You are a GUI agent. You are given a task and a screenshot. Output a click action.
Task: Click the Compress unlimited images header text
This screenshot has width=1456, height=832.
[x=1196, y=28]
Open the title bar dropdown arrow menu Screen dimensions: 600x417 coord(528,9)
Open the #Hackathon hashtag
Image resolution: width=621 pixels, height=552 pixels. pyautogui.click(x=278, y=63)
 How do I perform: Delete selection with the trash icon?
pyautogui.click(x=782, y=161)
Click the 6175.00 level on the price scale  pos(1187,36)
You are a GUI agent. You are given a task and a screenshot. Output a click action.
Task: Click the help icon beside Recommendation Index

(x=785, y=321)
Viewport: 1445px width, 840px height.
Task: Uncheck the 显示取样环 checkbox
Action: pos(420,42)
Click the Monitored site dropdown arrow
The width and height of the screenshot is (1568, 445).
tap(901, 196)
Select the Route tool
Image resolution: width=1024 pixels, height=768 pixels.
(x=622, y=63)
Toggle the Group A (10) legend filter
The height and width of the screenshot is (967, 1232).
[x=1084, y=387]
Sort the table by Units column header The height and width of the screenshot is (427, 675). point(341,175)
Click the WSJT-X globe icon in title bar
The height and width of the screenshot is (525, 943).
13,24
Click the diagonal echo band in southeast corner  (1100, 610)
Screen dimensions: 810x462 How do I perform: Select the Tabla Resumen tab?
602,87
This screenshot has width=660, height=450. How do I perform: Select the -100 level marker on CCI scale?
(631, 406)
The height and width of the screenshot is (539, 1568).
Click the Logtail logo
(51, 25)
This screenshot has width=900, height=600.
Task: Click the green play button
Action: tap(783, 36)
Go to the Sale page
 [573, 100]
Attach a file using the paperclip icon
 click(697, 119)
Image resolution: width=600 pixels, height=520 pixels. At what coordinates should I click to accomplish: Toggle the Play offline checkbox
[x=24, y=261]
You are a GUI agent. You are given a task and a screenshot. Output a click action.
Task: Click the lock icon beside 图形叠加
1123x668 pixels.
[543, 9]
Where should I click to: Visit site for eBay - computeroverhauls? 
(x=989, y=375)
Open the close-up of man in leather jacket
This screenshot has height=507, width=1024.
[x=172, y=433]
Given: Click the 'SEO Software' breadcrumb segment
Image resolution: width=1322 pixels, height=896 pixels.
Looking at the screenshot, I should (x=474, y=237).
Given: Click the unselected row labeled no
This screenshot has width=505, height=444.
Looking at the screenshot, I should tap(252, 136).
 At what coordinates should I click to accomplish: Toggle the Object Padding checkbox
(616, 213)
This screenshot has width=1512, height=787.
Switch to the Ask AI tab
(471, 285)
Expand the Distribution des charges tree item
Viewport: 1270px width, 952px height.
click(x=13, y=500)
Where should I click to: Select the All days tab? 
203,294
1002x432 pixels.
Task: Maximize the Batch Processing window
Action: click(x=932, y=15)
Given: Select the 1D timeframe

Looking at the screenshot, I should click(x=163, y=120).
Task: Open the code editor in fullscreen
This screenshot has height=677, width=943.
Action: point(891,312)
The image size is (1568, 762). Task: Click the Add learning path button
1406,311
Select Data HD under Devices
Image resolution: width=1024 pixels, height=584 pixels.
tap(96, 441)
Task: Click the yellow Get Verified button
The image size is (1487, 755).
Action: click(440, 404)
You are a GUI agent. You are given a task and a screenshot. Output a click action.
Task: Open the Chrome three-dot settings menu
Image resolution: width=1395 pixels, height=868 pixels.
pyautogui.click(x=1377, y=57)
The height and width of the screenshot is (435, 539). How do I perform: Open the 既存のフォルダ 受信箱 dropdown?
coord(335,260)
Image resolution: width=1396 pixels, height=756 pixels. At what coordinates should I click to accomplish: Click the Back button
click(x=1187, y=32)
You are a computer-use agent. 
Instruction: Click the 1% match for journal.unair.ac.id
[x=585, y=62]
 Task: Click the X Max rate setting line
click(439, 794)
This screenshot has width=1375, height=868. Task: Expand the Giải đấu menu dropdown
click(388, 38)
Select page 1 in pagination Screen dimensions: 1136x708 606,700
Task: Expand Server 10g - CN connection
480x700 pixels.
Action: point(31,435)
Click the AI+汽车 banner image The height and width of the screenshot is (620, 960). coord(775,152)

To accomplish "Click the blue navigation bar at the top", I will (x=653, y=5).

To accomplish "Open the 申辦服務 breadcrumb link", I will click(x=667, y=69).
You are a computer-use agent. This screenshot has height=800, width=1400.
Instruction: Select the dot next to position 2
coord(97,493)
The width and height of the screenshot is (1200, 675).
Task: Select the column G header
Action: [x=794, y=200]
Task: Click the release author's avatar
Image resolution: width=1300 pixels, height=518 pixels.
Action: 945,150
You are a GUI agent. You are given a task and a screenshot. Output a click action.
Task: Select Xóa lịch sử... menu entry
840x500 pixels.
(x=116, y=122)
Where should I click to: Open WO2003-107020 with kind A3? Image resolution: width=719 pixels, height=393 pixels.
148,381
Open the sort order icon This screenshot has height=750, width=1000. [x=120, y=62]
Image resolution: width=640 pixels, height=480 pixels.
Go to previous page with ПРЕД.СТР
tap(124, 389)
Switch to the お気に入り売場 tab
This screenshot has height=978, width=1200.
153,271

* [YOUR INSTRUCTIONS]
Switch "GUI agent" to "GUI assistant" wherever it appears in the lines above, and reproduce the lines with nothing else altered.

* [SOLUTION FOR THIS TASK]
You are a GUI assistant. You are given a task and a screenshot. Output a click action.
Task: Click the Compress unlimited images header text
This screenshot has width=1456, height=832.
[x=1196, y=28]
Open the title bar dropdown arrow menu Screen dimensions: 600x417 coord(528,9)
Open the #Hackathon hashtag
Image resolution: width=621 pixels, height=552 pixels. pyautogui.click(x=278, y=63)
 How do I perform: Delete selection with the trash icon?
pyautogui.click(x=782, y=161)
Click the 6175.00 level on the price scale  pos(1187,36)
You are a GUI assistant. You are given a task and a screenshot. Output a click action.
Task: Click the help icon beside Recommendation Index

(x=785, y=321)
Viewport: 1445px width, 840px height.
Task: Uncheck the 显示取样环 checkbox
Action: pos(420,42)
Click the Monitored site dropdown arrow
The width and height of the screenshot is (1568, 445).
tap(901, 196)
Select the Route tool
Image resolution: width=1024 pixels, height=768 pixels.
(x=622, y=63)
Toggle the Group A (10) legend filter
The height and width of the screenshot is (967, 1232).
[x=1084, y=387]
Sort the table by Units column header The height and width of the screenshot is (427, 675). point(341,175)
Click the WSJT-X globe icon in title bar
The height and width of the screenshot is (525, 943).
13,24
Click the diagonal echo band in southeast corner  (1100, 610)
Screen dimensions: 810x462 How do I perform: Select the Tabla Resumen tab?
602,87
This screenshot has width=660, height=450. How do I perform: Select the -100 level marker on CCI scale?
(631, 406)
The height and width of the screenshot is (539, 1568).
Click the Logtail logo
(51, 25)
This screenshot has width=900, height=600.
Task: Click the green play button
Action: tap(783, 36)
Go to the Sale page
 [573, 100]
Attach a file using the paperclip icon
 click(697, 119)
Image resolution: width=600 pixels, height=520 pixels. At what coordinates should I click to accomplish: Toggle the Play offline checkbox
[x=24, y=261]
You are a GUI assistant. You are given a task and a screenshot. Output a click action.
Task: Click the lock icon beside 图形叠加
1123x668 pixels.
[543, 9]
Where should I click to: Visit site for eBay - computeroverhauls? 
(x=989, y=375)
Open the close-up of man in leather jacket
This screenshot has height=507, width=1024.
[x=172, y=433]
Given: Click the 'SEO Software' breadcrumb segment
Image resolution: width=1322 pixels, height=896 pixels.
Looking at the screenshot, I should (x=474, y=237).
Given: Click the unselected row labeled no
This screenshot has width=505, height=444.
Looking at the screenshot, I should tap(252, 136).
 At what coordinates should I click to accomplish: Toggle the Object Padding checkbox
(616, 213)
This screenshot has width=1512, height=787.
Switch to the Ask AI tab
(471, 285)
Expand the Distribution des charges tree item
Viewport: 1270px width, 952px height.
click(x=13, y=500)
Where should I click to: Select the All days tab? 
203,294
1002x432 pixels.
Task: Maximize the Batch Processing window
Action: click(x=932, y=15)
Given: Select the 1D timeframe

Looking at the screenshot, I should click(x=163, y=120).
Task: Open the code editor in fullscreen
This screenshot has height=677, width=943.
Action: point(891,312)
The image size is (1568, 762). Task: Click the Add learning path button
1406,311
Select Data HD under Devices
Image resolution: width=1024 pixels, height=584 pixels.
tap(96, 441)
Task: Click the yellow Get Verified button
The image size is (1487, 755).
Action: click(440, 404)
You are a GUI assistant. You are given a task and a screenshot. Output a click action.
Task: Open the Chrome three-dot settings menu
Image resolution: width=1395 pixels, height=868 pixels.
pyautogui.click(x=1377, y=57)
The height and width of the screenshot is (435, 539). How do I perform: Open the 既存のフォルダ 受信箱 dropdown?
coord(335,260)
Image resolution: width=1396 pixels, height=756 pixels. At what coordinates should I click to accomplish: Click the Back button
click(x=1187, y=32)
You are a computer-use agent. 
Instruction: Click the 1% match for journal.unair.ac.id
[x=585, y=62]
 Task: Click the X Max rate setting line
click(439, 794)
This screenshot has width=1375, height=868. Task: Expand the Giải đấu menu dropdown
click(388, 38)
Select page 1 in pagination Screen dimensions: 1136x708 606,700
Task: Expand Server 10g - CN connection
480x700 pixels.
Action: point(31,435)
Click the AI+汽车 banner image The height and width of the screenshot is (620, 960). coord(775,152)

To accomplish "Click the blue navigation bar at the top", I will (x=653, y=5).

To accomplish "Open the 申辦服務 breadcrumb link", I will click(x=667, y=69).
You are a computer-use agent. This screenshot has height=800, width=1400.
Instruction: Select the dot next to position 2
coord(97,493)
The width and height of the screenshot is (1200, 675).
Task: Select the column G header
Action: [x=794, y=200]
Task: Click the release author's avatar
Image resolution: width=1300 pixels, height=518 pixels.
Action: 945,150
You are a GUI assistant. You are given a task and a screenshot. Output a click action.
Task: Select Xóa lịch sử... menu entry
840x500 pixels.
(x=116, y=122)
Where should I click to: Open WO2003-107020 with kind A3? Image resolution: width=719 pixels, height=393 pixels.
148,381
Open the sort order icon This screenshot has height=750, width=1000. [x=120, y=62]
Image resolution: width=640 pixels, height=480 pixels.
Go to previous page with ПРЕД.СТР
tap(124, 389)
Switch to the お気に入り売場 tab
This screenshot has height=978, width=1200.
153,271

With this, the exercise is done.